*Goal*. Print verbatim the lines below, from the line that contains "Click Add a Campaign Group button" through the line that contains "click(1445, 27)", both included, and nothing else from the entries.

*Available data*.

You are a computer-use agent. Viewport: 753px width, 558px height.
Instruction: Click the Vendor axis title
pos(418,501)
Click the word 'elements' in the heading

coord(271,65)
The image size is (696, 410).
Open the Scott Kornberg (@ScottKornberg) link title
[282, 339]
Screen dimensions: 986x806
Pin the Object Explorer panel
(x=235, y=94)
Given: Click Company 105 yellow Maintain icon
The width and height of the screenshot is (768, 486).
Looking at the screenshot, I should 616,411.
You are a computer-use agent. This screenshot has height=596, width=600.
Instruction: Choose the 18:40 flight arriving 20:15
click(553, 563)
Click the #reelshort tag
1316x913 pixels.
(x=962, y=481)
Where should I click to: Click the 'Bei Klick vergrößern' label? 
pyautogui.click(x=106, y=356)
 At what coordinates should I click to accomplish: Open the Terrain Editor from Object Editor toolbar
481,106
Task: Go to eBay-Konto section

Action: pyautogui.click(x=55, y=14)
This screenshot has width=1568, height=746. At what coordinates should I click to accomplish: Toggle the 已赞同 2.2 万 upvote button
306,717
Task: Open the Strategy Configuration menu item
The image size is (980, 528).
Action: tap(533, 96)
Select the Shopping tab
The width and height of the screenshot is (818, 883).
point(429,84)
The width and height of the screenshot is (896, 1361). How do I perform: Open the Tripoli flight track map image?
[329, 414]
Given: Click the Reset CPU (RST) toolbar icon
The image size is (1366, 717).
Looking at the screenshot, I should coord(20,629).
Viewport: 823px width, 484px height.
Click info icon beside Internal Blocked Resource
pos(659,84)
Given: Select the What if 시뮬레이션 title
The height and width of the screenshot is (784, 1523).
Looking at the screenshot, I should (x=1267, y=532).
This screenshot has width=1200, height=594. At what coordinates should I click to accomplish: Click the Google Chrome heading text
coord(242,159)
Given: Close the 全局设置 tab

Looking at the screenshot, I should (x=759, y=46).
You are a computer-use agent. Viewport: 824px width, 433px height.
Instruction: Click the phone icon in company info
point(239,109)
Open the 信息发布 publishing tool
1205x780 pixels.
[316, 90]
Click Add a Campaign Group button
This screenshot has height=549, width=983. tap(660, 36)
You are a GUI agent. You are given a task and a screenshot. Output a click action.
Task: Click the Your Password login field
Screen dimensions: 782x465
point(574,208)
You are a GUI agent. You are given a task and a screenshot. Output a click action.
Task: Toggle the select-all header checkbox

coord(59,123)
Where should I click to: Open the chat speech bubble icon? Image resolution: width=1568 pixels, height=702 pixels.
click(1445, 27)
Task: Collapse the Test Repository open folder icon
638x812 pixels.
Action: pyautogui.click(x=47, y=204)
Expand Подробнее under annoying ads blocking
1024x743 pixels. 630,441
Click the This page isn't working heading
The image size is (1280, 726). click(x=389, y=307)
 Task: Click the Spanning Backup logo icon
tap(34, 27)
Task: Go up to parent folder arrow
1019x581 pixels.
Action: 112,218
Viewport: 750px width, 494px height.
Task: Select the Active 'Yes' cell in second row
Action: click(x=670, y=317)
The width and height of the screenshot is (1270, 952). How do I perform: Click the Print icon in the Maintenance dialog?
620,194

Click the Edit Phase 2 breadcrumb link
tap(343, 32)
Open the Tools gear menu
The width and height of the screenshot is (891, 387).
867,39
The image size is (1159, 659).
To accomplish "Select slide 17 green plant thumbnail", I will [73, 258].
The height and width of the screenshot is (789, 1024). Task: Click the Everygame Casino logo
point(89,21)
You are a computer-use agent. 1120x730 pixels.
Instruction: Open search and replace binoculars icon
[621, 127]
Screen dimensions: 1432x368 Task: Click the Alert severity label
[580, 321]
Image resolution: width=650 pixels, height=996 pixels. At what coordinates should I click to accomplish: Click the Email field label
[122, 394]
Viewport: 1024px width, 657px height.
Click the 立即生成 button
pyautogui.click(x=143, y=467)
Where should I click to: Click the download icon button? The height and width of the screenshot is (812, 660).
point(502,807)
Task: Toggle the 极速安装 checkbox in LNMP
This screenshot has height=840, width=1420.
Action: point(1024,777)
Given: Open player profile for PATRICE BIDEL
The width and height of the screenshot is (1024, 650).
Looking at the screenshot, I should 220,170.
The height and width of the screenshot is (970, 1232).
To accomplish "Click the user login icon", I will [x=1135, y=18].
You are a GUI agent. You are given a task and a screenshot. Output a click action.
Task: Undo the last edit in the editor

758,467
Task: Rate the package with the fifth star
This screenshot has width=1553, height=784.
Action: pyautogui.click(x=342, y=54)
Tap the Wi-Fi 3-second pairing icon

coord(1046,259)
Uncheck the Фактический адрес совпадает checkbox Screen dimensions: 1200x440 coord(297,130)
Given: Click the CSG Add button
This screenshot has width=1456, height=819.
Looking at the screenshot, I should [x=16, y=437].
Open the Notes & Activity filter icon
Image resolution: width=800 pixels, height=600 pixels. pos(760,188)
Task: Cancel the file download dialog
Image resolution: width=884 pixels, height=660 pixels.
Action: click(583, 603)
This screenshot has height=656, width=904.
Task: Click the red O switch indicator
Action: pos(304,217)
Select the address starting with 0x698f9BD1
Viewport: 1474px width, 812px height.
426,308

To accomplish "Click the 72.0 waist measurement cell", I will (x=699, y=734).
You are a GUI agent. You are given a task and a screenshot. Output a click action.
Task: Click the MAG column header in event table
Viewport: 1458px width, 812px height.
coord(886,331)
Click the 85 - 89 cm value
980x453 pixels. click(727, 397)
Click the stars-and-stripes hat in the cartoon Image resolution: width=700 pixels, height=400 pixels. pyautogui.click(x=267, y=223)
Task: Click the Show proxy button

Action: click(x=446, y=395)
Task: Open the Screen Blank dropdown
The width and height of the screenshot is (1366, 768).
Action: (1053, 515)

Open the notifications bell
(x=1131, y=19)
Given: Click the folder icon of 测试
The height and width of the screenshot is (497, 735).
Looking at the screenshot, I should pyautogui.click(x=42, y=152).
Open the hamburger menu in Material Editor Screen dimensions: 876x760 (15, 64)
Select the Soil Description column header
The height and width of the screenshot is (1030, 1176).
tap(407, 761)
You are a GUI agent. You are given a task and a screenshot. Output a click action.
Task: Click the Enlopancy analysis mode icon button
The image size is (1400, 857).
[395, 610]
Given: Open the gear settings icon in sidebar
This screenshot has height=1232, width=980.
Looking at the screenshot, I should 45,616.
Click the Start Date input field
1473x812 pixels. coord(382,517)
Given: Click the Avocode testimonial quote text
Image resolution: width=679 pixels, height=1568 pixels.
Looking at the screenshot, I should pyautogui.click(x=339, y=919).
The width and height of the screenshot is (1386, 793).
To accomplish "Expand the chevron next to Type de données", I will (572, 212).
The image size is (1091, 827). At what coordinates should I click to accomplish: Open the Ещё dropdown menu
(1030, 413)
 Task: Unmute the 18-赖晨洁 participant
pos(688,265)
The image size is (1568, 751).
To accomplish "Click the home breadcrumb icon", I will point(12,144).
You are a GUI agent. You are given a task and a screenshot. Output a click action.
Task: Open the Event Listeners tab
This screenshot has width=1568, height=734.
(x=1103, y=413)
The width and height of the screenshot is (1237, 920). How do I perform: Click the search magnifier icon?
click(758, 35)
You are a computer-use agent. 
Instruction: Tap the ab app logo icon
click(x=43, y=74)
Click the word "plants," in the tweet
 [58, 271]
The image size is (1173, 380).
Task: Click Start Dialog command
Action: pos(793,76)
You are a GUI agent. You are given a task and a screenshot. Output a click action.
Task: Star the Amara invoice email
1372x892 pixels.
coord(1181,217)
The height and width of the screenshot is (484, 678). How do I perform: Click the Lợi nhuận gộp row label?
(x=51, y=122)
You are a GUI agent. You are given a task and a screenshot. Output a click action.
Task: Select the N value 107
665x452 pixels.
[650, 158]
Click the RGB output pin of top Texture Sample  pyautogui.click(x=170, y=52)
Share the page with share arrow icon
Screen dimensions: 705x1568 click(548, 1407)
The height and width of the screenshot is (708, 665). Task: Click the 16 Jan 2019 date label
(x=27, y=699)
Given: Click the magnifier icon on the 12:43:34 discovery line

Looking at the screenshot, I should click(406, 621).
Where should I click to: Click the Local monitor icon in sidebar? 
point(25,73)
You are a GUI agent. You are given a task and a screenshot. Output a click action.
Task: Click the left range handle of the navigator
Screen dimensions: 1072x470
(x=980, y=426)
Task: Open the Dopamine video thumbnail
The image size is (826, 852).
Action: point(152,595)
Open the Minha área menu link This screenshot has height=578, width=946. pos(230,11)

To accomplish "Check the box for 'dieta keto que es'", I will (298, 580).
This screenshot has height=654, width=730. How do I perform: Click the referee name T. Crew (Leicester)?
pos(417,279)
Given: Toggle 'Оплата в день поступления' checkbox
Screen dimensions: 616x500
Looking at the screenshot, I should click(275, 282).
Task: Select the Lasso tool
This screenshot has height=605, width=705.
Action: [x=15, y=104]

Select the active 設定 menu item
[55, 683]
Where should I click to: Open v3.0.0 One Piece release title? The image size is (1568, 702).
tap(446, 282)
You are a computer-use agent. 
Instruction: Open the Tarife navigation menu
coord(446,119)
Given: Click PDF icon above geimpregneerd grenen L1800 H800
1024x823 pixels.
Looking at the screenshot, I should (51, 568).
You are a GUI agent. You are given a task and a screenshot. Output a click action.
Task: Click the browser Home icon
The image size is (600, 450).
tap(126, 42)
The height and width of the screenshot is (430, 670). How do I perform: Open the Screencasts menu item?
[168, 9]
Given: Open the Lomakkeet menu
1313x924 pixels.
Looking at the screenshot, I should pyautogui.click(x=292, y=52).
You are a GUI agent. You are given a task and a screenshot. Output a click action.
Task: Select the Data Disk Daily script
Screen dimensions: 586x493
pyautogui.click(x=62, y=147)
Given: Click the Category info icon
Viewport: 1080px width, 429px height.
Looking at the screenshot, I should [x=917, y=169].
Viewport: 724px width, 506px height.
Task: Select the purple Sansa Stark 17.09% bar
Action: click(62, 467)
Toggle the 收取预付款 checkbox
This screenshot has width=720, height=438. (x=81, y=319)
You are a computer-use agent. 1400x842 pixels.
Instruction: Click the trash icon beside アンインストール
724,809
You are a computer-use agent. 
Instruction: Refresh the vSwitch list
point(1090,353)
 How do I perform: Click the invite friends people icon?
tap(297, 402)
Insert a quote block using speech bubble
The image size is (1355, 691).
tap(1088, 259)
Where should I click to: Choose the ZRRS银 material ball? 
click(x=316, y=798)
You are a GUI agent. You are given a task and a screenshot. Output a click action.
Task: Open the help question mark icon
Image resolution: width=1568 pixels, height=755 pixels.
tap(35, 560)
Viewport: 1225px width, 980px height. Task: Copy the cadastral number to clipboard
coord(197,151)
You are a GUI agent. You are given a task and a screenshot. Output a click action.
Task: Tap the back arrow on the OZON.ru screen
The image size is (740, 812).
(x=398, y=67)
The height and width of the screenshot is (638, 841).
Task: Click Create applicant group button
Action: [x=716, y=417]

*Expected answer*.
Click Add a Campaign Group button
This screenshot has height=549, width=983. tap(660, 36)
You are a GUI agent. You are given a task and a screenshot. Output a click action.
Task: Click the Your Password login field
Screen dimensions: 782x465
point(574,208)
You are a GUI agent. You are given a task and a screenshot. Output a click action.
Task: Toggle the select-all header checkbox

coord(59,123)
Where should I click to: Open the chat speech bubble icon? Image resolution: width=1568 pixels, height=702 pixels.
click(1445, 27)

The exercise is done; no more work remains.